Sobre las ocho y media de la tarde, el pleno de las Corts irrumpió ayer en un sonoro aplauso. Noventa de los 99 diputados, todos los de PSPV, Compromís, Unides Podem, PP y Ciudadanos apretaron el botón del sí para apoyar una iniciativa del PP que reclamaba la reforma del modelo de financiación. Sólo Vox se excluyó de la unanimidad, pero fue el momento de toda la jornada, en la que se votaron 46 propuestas de resolución, en el que más cerca estuvo la unanimidad.
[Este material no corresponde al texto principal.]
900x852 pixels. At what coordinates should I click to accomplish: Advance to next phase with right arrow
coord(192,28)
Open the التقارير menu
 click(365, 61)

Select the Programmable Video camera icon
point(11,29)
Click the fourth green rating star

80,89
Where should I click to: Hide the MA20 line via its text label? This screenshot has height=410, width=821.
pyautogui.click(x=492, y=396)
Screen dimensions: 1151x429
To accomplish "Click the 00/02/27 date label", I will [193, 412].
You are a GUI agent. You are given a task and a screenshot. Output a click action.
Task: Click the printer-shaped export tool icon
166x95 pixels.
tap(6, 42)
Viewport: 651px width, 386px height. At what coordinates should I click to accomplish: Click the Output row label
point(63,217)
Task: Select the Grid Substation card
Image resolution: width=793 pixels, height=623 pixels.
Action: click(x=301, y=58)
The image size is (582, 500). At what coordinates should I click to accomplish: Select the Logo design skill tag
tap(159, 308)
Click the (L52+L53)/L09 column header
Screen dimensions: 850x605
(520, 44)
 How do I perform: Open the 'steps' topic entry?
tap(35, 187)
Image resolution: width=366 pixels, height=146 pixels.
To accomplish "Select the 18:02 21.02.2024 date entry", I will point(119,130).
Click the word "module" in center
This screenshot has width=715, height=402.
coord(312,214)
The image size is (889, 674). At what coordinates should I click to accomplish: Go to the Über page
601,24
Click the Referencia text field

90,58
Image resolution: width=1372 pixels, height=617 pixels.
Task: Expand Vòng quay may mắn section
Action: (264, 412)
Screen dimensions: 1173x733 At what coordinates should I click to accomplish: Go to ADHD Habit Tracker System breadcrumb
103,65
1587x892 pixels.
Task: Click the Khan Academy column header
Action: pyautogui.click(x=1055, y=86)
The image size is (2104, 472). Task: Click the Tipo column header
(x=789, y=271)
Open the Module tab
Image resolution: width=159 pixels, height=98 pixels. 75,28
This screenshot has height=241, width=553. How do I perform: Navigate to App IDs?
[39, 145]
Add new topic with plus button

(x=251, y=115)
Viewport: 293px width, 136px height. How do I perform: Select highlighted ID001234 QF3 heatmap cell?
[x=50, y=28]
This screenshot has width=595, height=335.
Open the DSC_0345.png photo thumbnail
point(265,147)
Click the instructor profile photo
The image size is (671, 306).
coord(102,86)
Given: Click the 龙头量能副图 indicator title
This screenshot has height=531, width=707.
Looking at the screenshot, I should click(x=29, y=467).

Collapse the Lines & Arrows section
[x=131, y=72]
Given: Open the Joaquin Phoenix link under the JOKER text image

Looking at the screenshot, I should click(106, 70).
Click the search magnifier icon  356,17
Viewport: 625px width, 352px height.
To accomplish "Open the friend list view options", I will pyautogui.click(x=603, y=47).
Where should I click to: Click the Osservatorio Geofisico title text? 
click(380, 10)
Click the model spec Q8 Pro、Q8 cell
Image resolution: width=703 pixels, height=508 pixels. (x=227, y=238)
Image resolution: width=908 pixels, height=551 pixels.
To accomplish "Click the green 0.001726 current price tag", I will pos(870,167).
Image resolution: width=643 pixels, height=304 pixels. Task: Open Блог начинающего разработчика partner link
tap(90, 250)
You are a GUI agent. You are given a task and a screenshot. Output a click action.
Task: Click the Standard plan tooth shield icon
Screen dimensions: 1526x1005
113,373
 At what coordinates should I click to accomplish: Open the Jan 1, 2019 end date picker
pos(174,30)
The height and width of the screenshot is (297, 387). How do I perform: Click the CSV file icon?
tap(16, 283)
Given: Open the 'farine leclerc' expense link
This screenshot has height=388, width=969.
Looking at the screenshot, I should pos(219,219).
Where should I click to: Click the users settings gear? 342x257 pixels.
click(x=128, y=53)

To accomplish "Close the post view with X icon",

Los grupos del Botànic considera esencial que en debates tan importantes como el de Política General salga una voz lo más unida posible en defensa de los intereses de la Comunitat Valenciana. La iniciativa plantea pedir al Gobierno que el Consejo de Política Fiscal se reúna en octubre, que el conseller de Hacienda dé cuenta a las Corts y que la financiación tenga en cuenta la población ajustada y contemple la deuda histórica y sea realidad en 2022.

Una prioridad del Consell

La de la financiación fue, además, la única propuesta de resolución que la izquierda le aceptó a los grupos de la derecha, la única que rompió bloques. El del PP no era el texto que más gustaba al tripartito, que asegura que el suyo era más ambicioso, pero se apoya la propuesta para que las Corts exhiba la máxima unidad en un asunto básico de la política valenciana y que es transversal porque la reforma urgente de la financiación cuenta con el apoyo de PP y Cs. Desde los grupos del Botànic señalan que la prioridad del Consell siempre será la búsqueda del máximo consenso para exigir un modelo que asegure un reparto justo de recursos, sin caer en el frentismo y la confrontación.

Con todo, desde PSPV, Compromís y Unides Podem señalan que habrían preferido una mayor predisposición del PP para llegar a acuerdos más beneficiosos para la Comunitat Valenciana, como los que incluía la propuesta Botánica en esta materia.